In the listing below, quote verbatim the lines from the one containing "Filter by 全部 category" to the one containing "tap(77, 82)", both included, and leave out the pictures.

▶ EXTRACTED ENTRIES:
□ □ □ □
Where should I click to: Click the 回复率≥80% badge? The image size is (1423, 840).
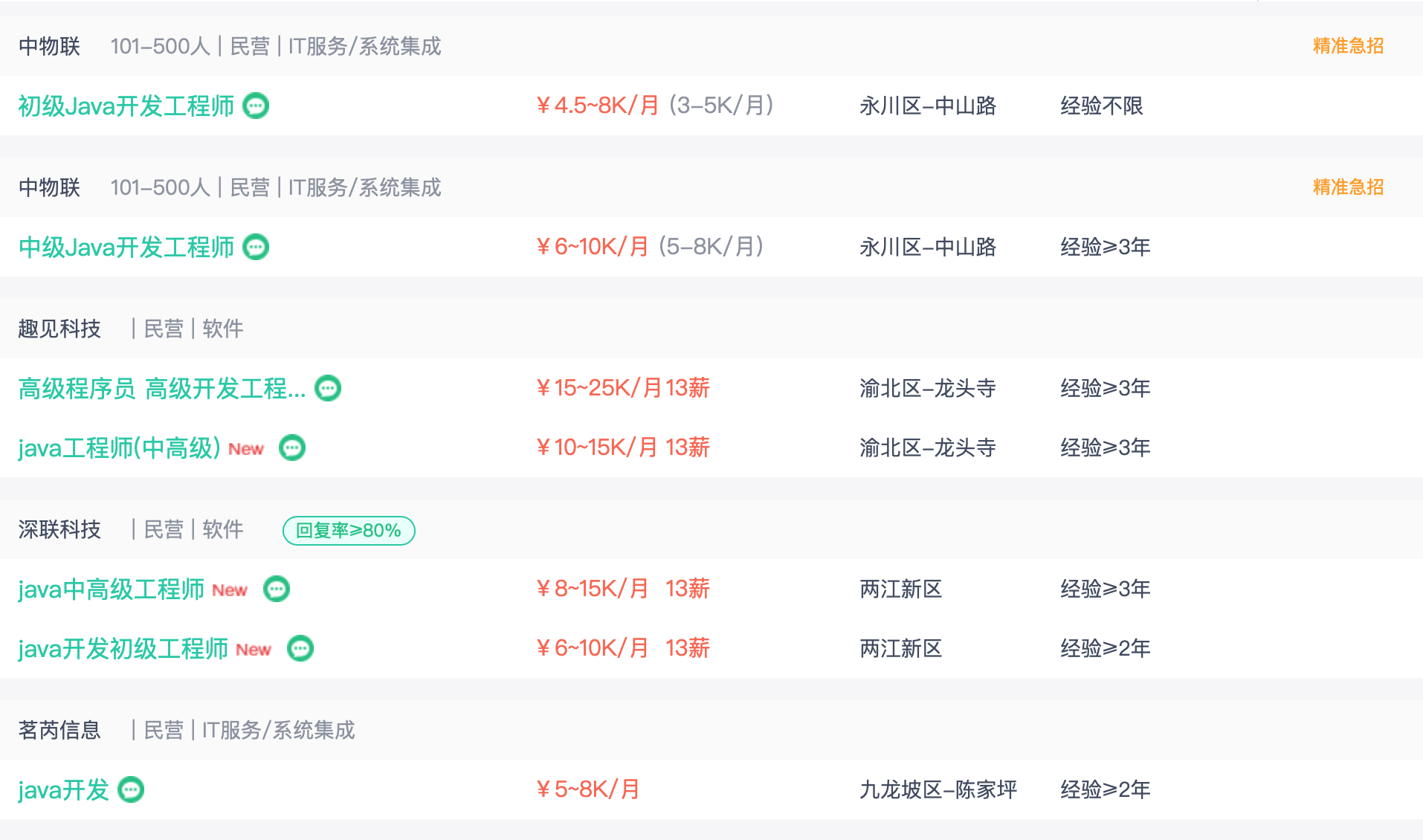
□ □ □ □
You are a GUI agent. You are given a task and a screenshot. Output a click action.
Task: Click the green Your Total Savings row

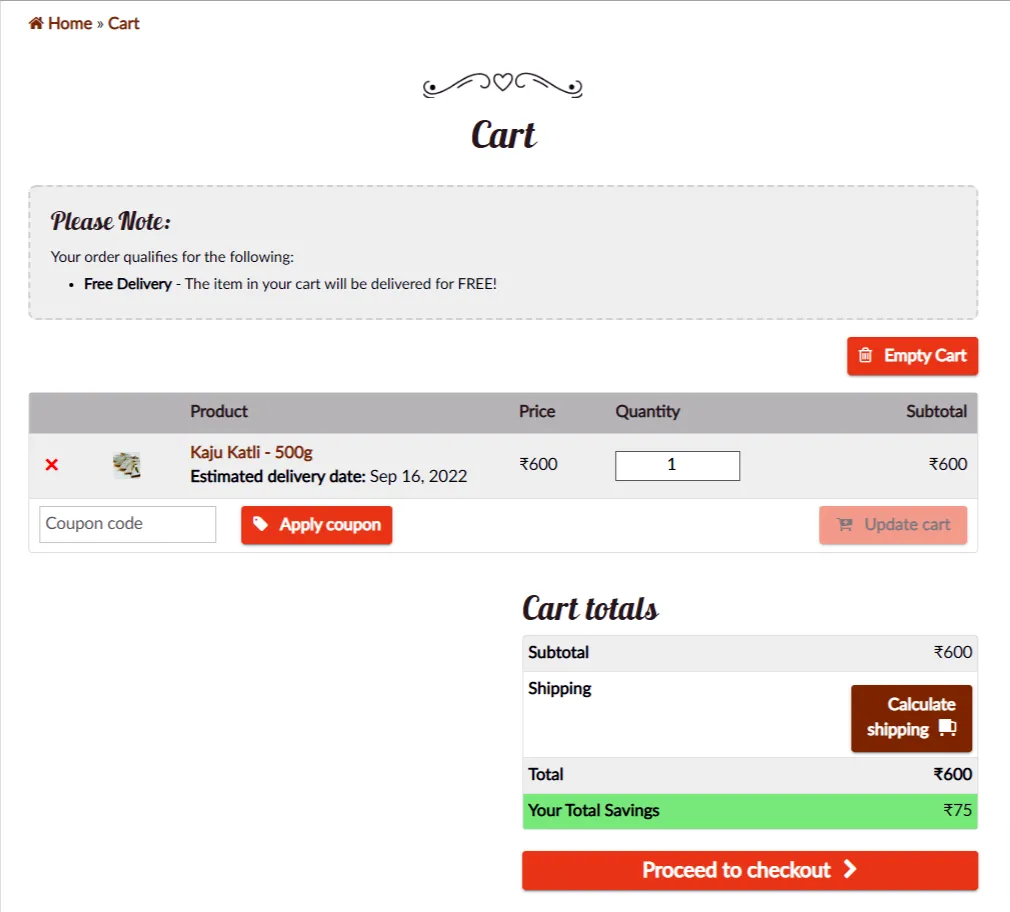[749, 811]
□ □ □ □
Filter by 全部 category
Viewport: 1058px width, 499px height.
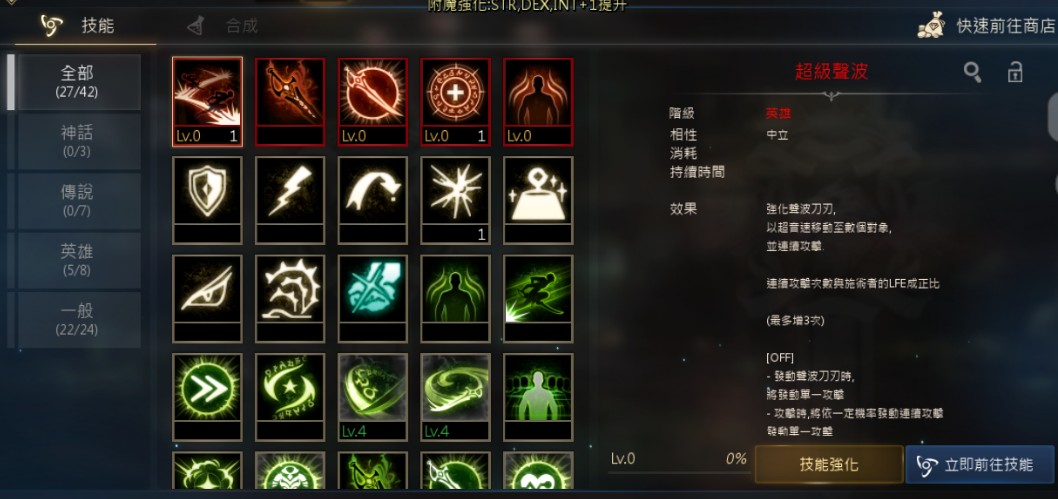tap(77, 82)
□ □ □ □
▶ COMPLETE ANSWER:
Filter by 全部 category
Viewport: 1058px width, 499px height.
tap(77, 82)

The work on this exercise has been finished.